So I don’t know if this is weird or not...but I’ve never lived by myself.
It’s nothing to do with not wanting to or having some odd aversion to spending time by myself, it’s just that the opportunity never occurred.
I lived with my parents and 3 siblings (very crowded), then went on a gap year where I lived with 12 other people (only 2 bathrooms), then I moved to Uni and lived in halls (full entirely of boys) then moved into a house with R, B1 and B2 (the messiest house of them all), and now it’s just me and R for the foreseeable future.
In fact, me and R were almost like the ultimate lesbians in that we’d actually already organised living together (albeit with B1 and B2) before we’d even hooked up.
But is this a bad thing? Have I missed out on some major part of my life where I’m meant to live alone and “discover myself”? The idea of living alone does kind of appeal to me. When R and I had just gotten together, it was nice to have a "your place or mine?" moment as we came back from a night out. It was exciting to start leaving little things like a pair of pyjamas in her room and have her invite me to leave my toothbrush. I like the idea of being able to wallow in my terrible habits and tell myself they're "quirks" as I move a month worth of dirty tea cups into the kitchen to wash them.
But I've been told many times by as many people, that you can't move "backwards" in a relationship...whatever that means. But I really do think that I've become far too accustomed to R's presence to even seriously consider getting my own place. Plus, I don't fancy having to pay a whole flat's rent alone. It's hard enough to make ends meet splitting the rent 2 ways.
I’m not even entirely sure that I would enjoy living by myself. I have this horrible experience every time I’m on my way back from the bathroom when my bladder has woken me up in the middle of the night, and my brain decides it want to relive the scariest moments of every horror movie I’ve ever watched. (Most recently, the Grudge)

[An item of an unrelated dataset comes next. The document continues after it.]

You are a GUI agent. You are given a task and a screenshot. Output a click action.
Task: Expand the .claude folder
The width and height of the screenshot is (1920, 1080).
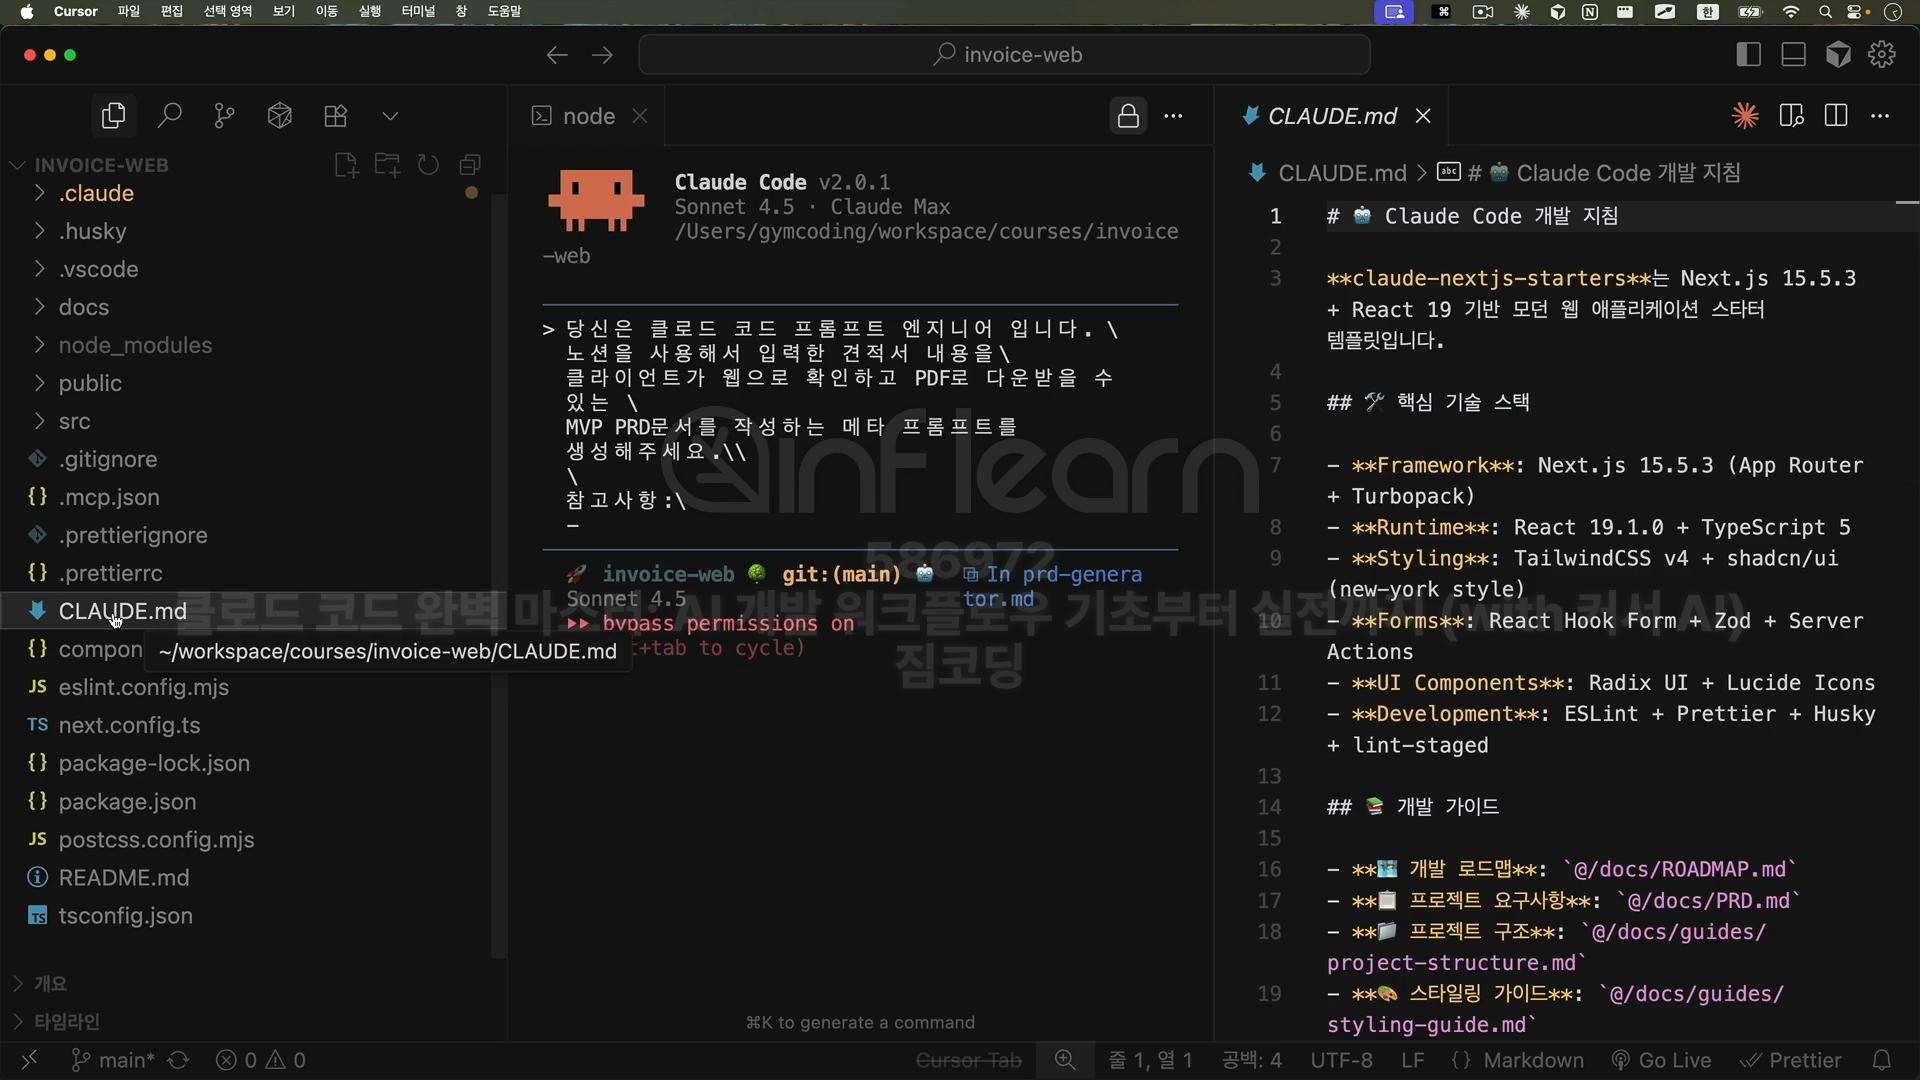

|I wasn't scared when I watched it...but it plays on your mind.|
Will I miss it? Will I one day wake up and realise that I want “space”? That I want time to be free and indulge all my horrible habits?
I’m thinking probably not.
If I didn’t have R, the washing up would never be done, my shoes would slowly accumulate into a small mountain in the hallway and I would have to make my own cups of tea.
Also it is likely that R would starve, she would never have a dry towel and would possibly whimper into oblivion if I wasn't there to coddle her when she was sick.
So for now, I feel settled with my lady.
And I really…really hate washing up.